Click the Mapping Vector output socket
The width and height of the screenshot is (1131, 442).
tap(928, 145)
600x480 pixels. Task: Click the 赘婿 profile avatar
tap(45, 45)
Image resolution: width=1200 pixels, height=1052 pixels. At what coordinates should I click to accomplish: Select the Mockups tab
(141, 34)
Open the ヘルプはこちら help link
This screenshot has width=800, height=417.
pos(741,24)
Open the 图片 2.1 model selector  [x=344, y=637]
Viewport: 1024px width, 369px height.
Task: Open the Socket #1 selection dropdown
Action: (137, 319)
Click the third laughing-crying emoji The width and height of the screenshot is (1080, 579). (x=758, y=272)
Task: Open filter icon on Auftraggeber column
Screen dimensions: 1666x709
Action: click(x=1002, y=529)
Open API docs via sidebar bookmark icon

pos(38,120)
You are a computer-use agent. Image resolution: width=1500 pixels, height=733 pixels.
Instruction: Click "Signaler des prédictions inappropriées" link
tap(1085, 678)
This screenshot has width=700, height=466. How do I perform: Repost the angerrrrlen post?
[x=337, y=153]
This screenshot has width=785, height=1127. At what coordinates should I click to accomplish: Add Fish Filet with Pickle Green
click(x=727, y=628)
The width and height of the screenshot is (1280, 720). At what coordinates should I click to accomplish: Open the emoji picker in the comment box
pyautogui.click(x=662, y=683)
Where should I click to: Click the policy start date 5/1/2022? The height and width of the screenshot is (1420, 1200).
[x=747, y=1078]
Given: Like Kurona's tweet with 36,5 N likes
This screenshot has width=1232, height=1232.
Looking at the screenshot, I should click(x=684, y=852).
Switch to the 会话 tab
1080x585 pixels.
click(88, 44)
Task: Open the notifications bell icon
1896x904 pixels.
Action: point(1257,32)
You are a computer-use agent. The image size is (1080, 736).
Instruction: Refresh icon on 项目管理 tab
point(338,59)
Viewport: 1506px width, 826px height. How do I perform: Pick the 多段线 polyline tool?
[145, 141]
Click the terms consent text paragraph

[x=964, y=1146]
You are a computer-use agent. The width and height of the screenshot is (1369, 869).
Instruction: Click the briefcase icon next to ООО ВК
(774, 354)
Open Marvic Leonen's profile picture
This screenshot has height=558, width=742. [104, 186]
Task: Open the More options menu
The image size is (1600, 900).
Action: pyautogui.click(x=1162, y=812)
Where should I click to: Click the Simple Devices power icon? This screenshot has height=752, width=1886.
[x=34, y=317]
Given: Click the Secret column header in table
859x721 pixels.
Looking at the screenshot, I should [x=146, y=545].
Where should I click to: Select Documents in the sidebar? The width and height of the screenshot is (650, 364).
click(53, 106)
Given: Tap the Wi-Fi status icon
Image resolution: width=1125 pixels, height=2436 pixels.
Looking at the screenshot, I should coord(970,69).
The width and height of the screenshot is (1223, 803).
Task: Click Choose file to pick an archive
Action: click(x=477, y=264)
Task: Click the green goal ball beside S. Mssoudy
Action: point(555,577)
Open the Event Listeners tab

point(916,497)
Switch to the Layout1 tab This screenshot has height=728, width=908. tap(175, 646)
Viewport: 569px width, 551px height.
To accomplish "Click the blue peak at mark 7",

● **Activity**: Could you transcribe all of the data exactly as it is given?

● **Reply**:
Click the Mapping Vector output socket
The width and height of the screenshot is (1131, 442).
tap(928, 145)
600x480 pixels. Task: Click the 赘婿 profile avatar
tap(45, 45)
Image resolution: width=1200 pixels, height=1052 pixels. At what coordinates should I click to accomplish: Select the Mockups tab
(141, 34)
Open the ヘルプはこちら help link
This screenshot has width=800, height=417.
pos(741,24)
Open the 图片 2.1 model selector  [x=344, y=637]
Viewport: 1024px width, 369px height.
Task: Open the Socket #1 selection dropdown
Action: (137, 319)
Click the third laughing-crying emoji The width and height of the screenshot is (1080, 579). (x=758, y=272)
Task: Open filter icon on Auftraggeber column
Screen dimensions: 1666x709
Action: click(x=1002, y=529)
Open API docs via sidebar bookmark icon

pos(38,120)
You are a computer-use agent. Image resolution: width=1500 pixels, height=733 pixels.
Instruction: Click "Signaler des prédictions inappropriées" link
tap(1085, 678)
This screenshot has width=700, height=466. How do I perform: Repost the angerrrrlen post?
[x=337, y=153]
This screenshot has width=785, height=1127. At what coordinates should I click to accomplish: Add Fish Filet with Pickle Green
click(x=727, y=628)
The width and height of the screenshot is (1280, 720). At what coordinates should I click to accomplish: Open the emoji picker in the comment box
pyautogui.click(x=662, y=683)
Where should I click to: Click the policy start date 5/1/2022? The height and width of the screenshot is (1420, 1200).
[x=747, y=1078]
Given: Like Kurona's tweet with 36,5 N likes
This screenshot has width=1232, height=1232.
Looking at the screenshot, I should click(x=684, y=852).
Switch to the 会话 tab
1080x585 pixels.
click(88, 44)
Task: Open the notifications bell icon
1896x904 pixels.
Action: point(1257,32)
You are a computer-use agent. The image size is (1080, 736).
Instruction: Refresh icon on 项目管理 tab
point(338,59)
Viewport: 1506px width, 826px height. How do I perform: Pick the 多段线 polyline tool?
[145, 141]
Click the terms consent text paragraph

[x=964, y=1146]
You are a computer-use agent. The width and height of the screenshot is (1369, 869).
Instruction: Click the briefcase icon next to ООО ВК
(774, 354)
Open Marvic Leonen's profile picture
This screenshot has height=558, width=742. [104, 186]
Task: Open the More options menu
The image size is (1600, 900).
Action: pyautogui.click(x=1162, y=812)
Where should I click to: Click the Simple Devices power icon? This screenshot has height=752, width=1886.
[x=34, y=317]
Given: Click the Secret column header in table
859x721 pixels.
Looking at the screenshot, I should [x=146, y=545].
Where should I click to: Select Documents in the sidebar? The width and height of the screenshot is (650, 364).
click(53, 106)
Given: Tap the Wi-Fi status icon
Image resolution: width=1125 pixels, height=2436 pixels.
Looking at the screenshot, I should coord(970,69).
The width and height of the screenshot is (1223, 803).
Task: Click Choose file to pick an archive
Action: click(x=477, y=264)
Task: Click the green goal ball beside S. Mssoudy
Action: point(555,577)
Open the Event Listeners tab

point(916,497)
Switch to the Layout1 tab This screenshot has height=728, width=908. tap(175, 646)
Viewport: 569px width, 551px height.
To accomplish "Click the blue peak at mark 7",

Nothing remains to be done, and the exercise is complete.